Returning To The X-Men: House Of X #5

It’s been nearly six years since I last picked up a new X-Men comic with any real consistency. The last series I read with any regularity featuring the merry mutants was Jason Aaron‘s Wolverine and the X-Men. Which apparently ended around six years ago. It’s fair to say that I’m a little out of touch with that side of the Marvel Universe (though I have been following both Old Man Logan and Dead Man Logan, but those series didn’t really involve the X-Men as much as a team book would). More than a little, honestly. A lot has happened in the six years I’ve been away, and since I barely pay attention to solicitations I have missed most of it.

But with Johnathan Hickman steering the X-Men in a new direction with both House and Powers Of X, I thought this might be a good time to start reading X-Men comics again.

But how easy is it to jump back in relatively blind after more than half a decade away?


Expect spoilers as I try to make sense of the comic.


Well House Of X #4 was… well let’s just say it had some finality to it.

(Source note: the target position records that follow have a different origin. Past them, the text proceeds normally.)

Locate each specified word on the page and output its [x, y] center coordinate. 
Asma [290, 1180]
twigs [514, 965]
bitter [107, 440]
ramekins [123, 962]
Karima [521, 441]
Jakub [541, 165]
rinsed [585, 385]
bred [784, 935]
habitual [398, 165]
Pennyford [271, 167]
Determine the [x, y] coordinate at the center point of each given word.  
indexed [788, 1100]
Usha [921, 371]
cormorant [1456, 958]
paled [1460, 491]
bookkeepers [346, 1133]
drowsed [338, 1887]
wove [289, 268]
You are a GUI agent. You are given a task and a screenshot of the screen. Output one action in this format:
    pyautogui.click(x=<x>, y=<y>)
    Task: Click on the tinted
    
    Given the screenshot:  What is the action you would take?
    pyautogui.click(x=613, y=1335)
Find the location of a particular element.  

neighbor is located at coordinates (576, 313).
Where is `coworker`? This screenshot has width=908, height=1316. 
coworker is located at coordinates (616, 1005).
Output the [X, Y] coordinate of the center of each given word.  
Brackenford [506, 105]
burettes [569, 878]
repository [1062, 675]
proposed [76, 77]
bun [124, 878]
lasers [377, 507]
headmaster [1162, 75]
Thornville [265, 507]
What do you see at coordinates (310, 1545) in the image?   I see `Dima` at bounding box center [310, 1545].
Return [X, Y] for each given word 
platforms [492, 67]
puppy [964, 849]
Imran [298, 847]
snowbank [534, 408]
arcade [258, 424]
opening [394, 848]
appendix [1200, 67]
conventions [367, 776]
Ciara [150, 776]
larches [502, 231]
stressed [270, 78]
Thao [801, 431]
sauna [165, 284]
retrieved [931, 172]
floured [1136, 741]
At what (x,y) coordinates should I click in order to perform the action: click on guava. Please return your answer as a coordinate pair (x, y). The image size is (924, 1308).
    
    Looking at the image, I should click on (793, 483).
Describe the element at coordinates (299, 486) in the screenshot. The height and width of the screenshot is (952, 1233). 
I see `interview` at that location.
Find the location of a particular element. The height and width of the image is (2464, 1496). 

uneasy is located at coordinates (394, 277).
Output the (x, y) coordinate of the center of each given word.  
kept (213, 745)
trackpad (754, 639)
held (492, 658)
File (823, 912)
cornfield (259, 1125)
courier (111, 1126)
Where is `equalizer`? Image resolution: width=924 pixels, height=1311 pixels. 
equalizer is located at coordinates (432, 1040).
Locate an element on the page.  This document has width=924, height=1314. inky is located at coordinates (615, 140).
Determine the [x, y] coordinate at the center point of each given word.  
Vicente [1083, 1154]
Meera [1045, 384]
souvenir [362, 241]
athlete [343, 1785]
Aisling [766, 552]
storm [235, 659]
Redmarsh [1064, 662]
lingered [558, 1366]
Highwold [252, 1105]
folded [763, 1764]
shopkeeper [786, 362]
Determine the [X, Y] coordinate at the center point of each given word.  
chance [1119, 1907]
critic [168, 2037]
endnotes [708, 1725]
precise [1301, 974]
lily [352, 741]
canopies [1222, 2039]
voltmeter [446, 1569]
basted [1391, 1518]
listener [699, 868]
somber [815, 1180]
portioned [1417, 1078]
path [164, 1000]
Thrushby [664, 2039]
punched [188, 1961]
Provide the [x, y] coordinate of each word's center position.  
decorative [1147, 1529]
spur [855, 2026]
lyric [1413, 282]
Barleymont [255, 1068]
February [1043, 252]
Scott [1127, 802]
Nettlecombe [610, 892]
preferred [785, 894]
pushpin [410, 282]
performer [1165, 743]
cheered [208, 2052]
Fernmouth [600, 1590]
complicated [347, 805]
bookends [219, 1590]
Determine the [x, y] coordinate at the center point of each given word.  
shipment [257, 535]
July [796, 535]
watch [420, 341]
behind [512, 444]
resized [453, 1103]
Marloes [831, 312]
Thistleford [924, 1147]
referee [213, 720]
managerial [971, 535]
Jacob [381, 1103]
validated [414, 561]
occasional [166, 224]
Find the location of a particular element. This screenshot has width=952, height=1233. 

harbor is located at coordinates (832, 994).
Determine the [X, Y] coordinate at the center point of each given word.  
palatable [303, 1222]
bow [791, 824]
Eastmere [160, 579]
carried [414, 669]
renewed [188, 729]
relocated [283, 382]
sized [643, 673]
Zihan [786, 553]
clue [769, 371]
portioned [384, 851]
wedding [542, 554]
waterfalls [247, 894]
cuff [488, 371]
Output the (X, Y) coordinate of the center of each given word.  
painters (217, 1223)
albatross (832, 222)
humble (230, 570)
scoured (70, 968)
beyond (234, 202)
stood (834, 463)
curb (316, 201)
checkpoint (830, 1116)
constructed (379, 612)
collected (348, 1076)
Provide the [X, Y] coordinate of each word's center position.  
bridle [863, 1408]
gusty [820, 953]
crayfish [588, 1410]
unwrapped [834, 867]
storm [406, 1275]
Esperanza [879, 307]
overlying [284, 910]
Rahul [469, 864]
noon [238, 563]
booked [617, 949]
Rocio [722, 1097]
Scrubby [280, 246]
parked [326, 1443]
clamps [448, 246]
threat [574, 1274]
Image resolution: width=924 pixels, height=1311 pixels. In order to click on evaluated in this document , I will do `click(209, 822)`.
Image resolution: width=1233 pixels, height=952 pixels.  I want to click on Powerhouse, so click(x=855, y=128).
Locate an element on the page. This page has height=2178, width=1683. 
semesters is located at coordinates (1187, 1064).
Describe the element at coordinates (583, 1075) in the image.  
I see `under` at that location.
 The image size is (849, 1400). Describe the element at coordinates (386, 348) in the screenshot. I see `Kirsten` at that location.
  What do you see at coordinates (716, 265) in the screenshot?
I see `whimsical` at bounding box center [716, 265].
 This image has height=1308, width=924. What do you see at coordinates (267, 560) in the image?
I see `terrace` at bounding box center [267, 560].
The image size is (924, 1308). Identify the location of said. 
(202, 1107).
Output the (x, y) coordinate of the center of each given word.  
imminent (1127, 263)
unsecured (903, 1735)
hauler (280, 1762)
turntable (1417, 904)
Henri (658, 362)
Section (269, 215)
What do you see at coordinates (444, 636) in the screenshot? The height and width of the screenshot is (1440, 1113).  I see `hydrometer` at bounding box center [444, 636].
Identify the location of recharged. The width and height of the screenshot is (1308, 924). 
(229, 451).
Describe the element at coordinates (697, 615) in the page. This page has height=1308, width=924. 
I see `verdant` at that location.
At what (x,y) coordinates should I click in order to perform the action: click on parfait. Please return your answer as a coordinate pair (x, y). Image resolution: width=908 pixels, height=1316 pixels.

Especially for a certain group of mutants. After the heavy death toll last issue, I was curious how Hickman was going to reverse the body count; especially with said mutants being featured in October’s relaunch of the X-Books, you knew the deaths wouldn’t stick. I wasn’t expecting to see the solution revealed in House Of X #5.

I’ve been really enjoying the House/Powers Of X event thus far, it has been an interesting reintroduction to the X-Men for me, and is an event that isn’t using huge set piece fight scenes to sell comics. No, the appeal of this event for me is that we’re getting a a story that’s going to reframe how we look at the X-Men in the Marvel Universe, an event that is more of a beginning than a culmination of several years worth of preplanning and build up.

It is perhaps the most accessible event Marvel have had in years.

But despite the eight issues we’ve had so far, I’m still not overly sure how happy I am with this comic as a whole.

The solution to the death of an entire team of X-Men last issue feels… strangely cheap. It removes the value of their sacrifice, and even with Xavier’s “a piece of me dies each time you do” line to the newly resurrected Cyclops, the resurrection process really removes almost any threat of death to the mutants going forward.

Because whenever they die, a team of mutants can just regrow a clone body for Xavier to imprint a copy of said mutant’s mind into. Which gives the term comic book death an entirely new meaning. It also makes every mutant functionally immortal.

House Of X #5 does gives us several ground rules surrounding the mutant team’s resurrection ability, justifying (or limiting) their use as a story device, but it rings oddly hollow.

Especially when you add in the oddly fanatical scenes that proceed the resurrections. There are some uncomfortable connotations with how those scenes play out, and it’ll be interesting to see whether that line of fanaticism is carried on for the finale of House Of X and beyond (and if it is, how exactly will there be a compelling reason for the X-Men to leave Krakoa?

And then you have to wander about Wolverine’s adamantium. Does the new copy/clone/whatever have the metal bones? And if so how? These are the burning questions that detail obsessed nerds will want to know.

When it comes to the point of this column, exploring whether a new reader can effectively just jump in with the current X-Event with only enough X-Men knowledge to recognize a few characters, well the answer is a clear and obvious yes – if you start at the beginning. This issue… will leave you thoroughly confused if you start here, but then what would you expect starting a twelve issue story as it nears the end?

“You see I know how you humans love your symbolism, almost as much as you love you religion. And I wanted you – I needed you – to understand… you have new gods now.”

Magneto, House Of X, #1 p.47.
I keep leaving this image and quote in the column because, for me, it’s emblematic of the series as a whole. It’s Hickman, through Magneto, setting the stage for the future of the X-Men.

Will I understand next week’s installment in the saga, Powers Of X #5? Do I regret skipping six years of X-Books? Am I ever going to find out how Xavier is walking again*? Did I get the right release schedule?

We might find out next week. We might not.

Marvel provided a FREE copy for review purposes, but I read the comic in print from my LCS.

*The answer is yes, but it made no sense when two of my friends told me individually last week, but it basically boils down to “comics being comics” which I’ve kind of accepted with an air of nonchalance.